How can UK assist political reforms and stability across the Middle East?

11 January 2017

The International Relations Committee takes evidence from International NGOs and leading Turkish professor on political reform, engagement, and organisation across the Middle East.


Wednesday 11 January, Committee Room 1, Palace of Westminster

At 10.30am

  • Rebecca Crozier, Middle East and North Africa Programme Manager, International Alert
  • Philip Luther, Middle East Research and Advocacy Director, Amnesty International
  • Tim Holmes, Middle East Regional Director, Oxfam

At 11.30am

  • Professor Umut Ozkirimli, Professor of Political Science, Lund University (Sweden) and Senior Fellow, Sabanci University (Turkey)

Possible questions

  • Where in the region do your organisations find it most conducive and open to working with young people?
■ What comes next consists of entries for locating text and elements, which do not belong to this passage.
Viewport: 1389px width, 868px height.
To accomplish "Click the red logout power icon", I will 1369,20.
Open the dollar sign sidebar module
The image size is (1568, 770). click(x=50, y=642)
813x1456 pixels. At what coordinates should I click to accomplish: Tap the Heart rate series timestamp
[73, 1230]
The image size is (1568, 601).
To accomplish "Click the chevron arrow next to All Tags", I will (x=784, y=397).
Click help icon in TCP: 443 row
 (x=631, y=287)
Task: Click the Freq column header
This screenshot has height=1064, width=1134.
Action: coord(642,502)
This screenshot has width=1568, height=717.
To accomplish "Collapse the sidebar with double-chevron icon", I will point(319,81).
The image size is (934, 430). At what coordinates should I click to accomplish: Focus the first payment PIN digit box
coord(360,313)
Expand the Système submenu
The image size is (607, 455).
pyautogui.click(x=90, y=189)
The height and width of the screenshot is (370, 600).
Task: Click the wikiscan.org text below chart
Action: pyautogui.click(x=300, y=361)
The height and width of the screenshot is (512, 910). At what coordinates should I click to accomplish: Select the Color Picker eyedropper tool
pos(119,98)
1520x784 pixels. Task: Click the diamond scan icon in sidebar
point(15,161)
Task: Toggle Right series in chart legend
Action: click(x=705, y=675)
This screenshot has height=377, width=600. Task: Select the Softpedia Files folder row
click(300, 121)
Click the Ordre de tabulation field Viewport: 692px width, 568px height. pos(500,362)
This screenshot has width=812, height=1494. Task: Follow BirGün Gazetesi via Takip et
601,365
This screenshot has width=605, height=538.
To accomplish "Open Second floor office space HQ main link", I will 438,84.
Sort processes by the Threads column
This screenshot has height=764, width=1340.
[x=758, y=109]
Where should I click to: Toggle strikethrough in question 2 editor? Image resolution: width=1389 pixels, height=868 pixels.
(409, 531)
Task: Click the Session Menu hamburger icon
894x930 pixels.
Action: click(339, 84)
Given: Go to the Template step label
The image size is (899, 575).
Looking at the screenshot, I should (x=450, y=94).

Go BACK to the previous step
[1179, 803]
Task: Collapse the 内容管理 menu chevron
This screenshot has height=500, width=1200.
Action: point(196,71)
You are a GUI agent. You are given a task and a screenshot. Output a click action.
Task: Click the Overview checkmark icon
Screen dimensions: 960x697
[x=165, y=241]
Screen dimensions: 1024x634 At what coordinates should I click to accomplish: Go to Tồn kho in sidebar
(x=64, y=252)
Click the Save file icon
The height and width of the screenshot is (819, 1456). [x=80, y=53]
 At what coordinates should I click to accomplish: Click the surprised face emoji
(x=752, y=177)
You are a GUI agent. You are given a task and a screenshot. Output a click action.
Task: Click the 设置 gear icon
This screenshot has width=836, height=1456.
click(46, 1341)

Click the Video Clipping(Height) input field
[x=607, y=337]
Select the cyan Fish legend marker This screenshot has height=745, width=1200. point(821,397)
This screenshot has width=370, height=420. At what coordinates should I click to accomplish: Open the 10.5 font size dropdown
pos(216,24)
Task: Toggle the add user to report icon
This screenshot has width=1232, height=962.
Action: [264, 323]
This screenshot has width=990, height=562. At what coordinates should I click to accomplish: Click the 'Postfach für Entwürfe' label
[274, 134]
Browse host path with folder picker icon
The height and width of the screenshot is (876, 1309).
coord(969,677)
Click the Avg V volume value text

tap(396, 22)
In these countries, what strategies have been proven to be successful to engage with young people in the region?
  • In relatively stable countries like Tunisia, Morocco and Lebanon, where there has been some progress in political reform, how can the UK most effectively support these gains and empower the moderate reforms?
  • What areas of reform do you advise the UK to prioritise in these countries?
  • Many witnesses have informed us that security and stability is the priority in the current context, particularly as many regimes would be unwilling to engage with political reform. In such instances, what role can the UK play?
  • The UK Government has been criticised for its arms sales to Saudi Arabia and Bahrain but it does have relationships which are significant. How would you advise the UK Government to balance the tensions of its security alliances with these countries well as concerns about human rights abuses?
  • What further steps could the UK Government take to reassure you that it has a rigorous procedure in place to scrutinise arms sales to the region?
  • How would you assess the health of UK-Turkish relations? What relationship does the Turkish administration seek with the UK and what role does it envisage the UK should play in the Middle East?
  • What domestic factors are driving Turkey's foreign policy in the Middle East and what are the likely consequences for Turkey's orientation towards Europe or NATO?
  • Turkey and Russia have been on different sides of the conflict in Syria and yet were able to compartmentalise their differences and come to an agreement. In Syria, how enduring is this alliance and what are likely to be Turkey's red-lines on both the ceasefire and the future political arrangements for Syria?